[Stored data]
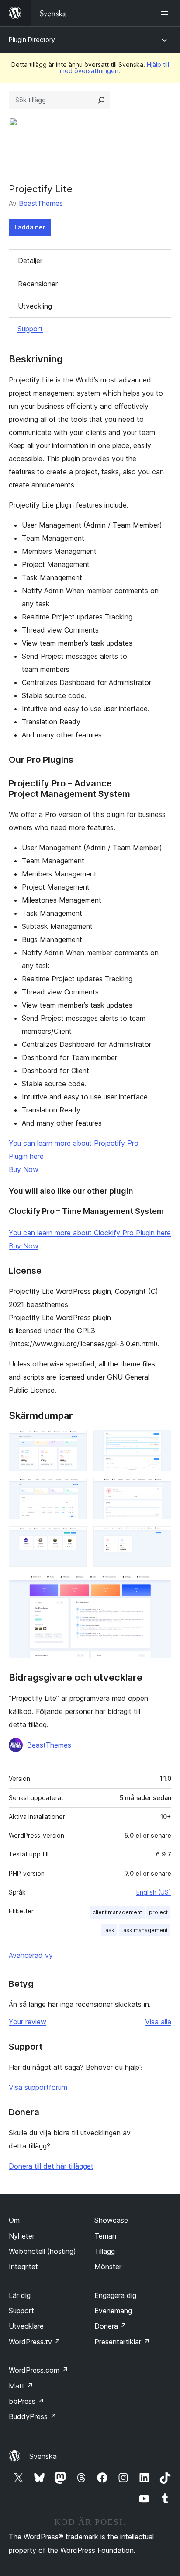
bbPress (26, 2401)
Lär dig (20, 2295)
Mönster (107, 2266)
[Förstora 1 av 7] (74, 1441)
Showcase (111, 2220)
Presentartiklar (122, 2341)
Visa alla (158, 2021)
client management (117, 1912)
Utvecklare (26, 2326)
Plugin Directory (32, 39)
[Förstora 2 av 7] (159, 1441)
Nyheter (22, 2236)
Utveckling (35, 306)
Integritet (23, 2266)
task (109, 1930)
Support (30, 328)
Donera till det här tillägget (51, 2166)
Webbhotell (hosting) (42, 2251)
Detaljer (30, 260)
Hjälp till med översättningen (114, 67)
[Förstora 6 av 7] (159, 1538)
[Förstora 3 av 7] (74, 1489)
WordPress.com (38, 2370)
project (158, 1912)
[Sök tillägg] (101, 100)
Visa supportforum (38, 2087)
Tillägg (104, 2251)
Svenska (43, 2456)
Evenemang (113, 2310)
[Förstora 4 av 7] (159, 1489)
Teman (105, 2236)
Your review (27, 2021)
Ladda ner (29, 227)
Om (14, 2220)
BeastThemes (41, 203)
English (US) (153, 1892)
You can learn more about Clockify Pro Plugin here (90, 1232)
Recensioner (38, 283)
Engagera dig (115, 2295)
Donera (110, 2326)
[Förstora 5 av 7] (74, 1538)
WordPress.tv (35, 2341)
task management (144, 1930)
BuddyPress (32, 2416)
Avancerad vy (31, 1955)
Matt (21, 2385)
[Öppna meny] (166, 13)
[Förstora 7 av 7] (159, 1585)
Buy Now (23, 1169)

> [What the task asks]:
Return only the number of lines above that include the word "Plugin".

> [Result]:
2